> **Your objective**:
Apart from the pictures, every entry below must be given again exactly.
Top of Records to process
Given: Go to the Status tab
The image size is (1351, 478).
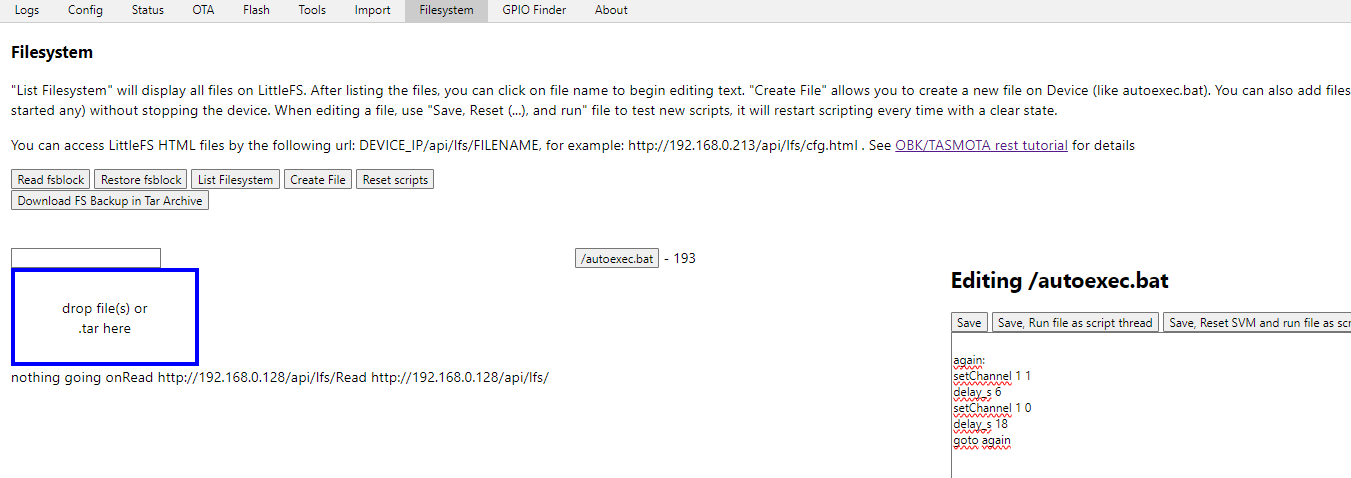Looking at the screenshot, I should (x=147, y=10).
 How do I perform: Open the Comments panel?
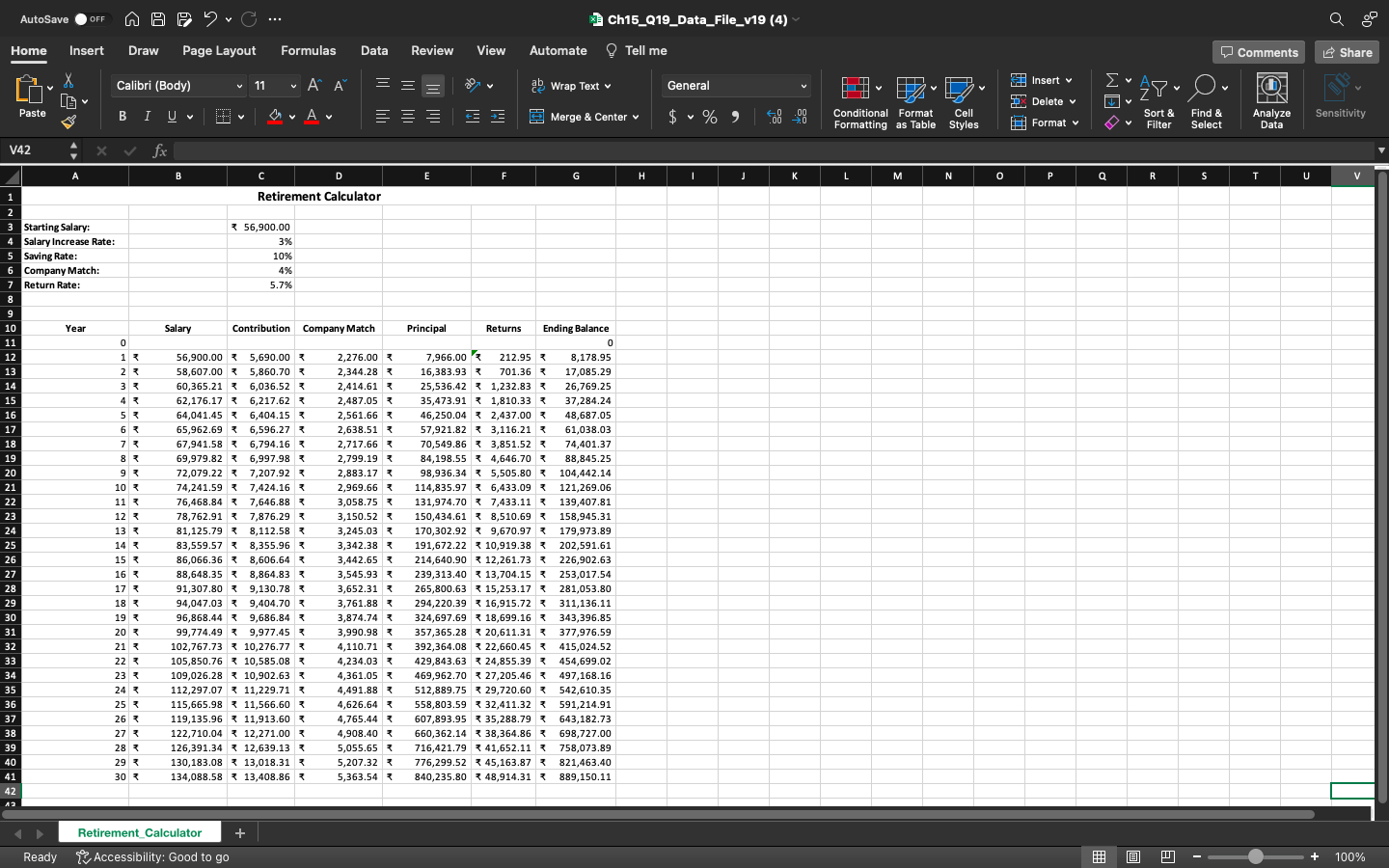[1258, 52]
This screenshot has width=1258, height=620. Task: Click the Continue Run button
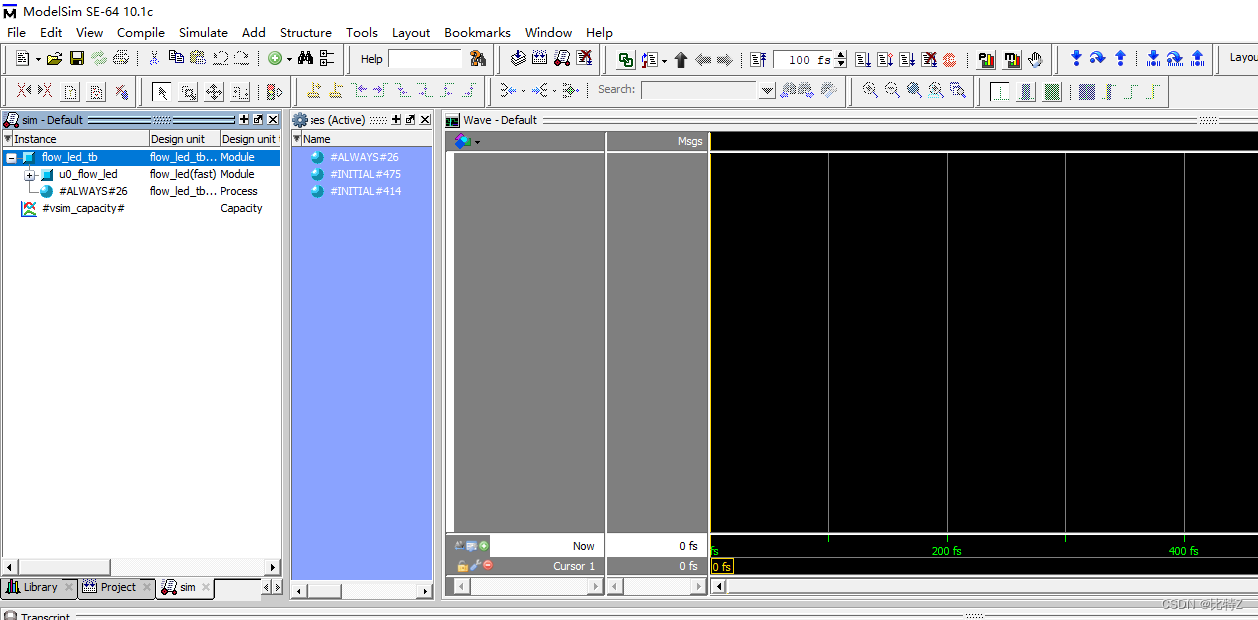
Bottom of Records to process
> **Answer for the task**:
Given: Go to the Status tab
The image size is (1351, 478).
Looking at the screenshot, I should (x=147, y=10).
 How do I perform: Open the Comments panel?
[1258, 52]
This screenshot has width=1258, height=620. Task: Click the Continue Run button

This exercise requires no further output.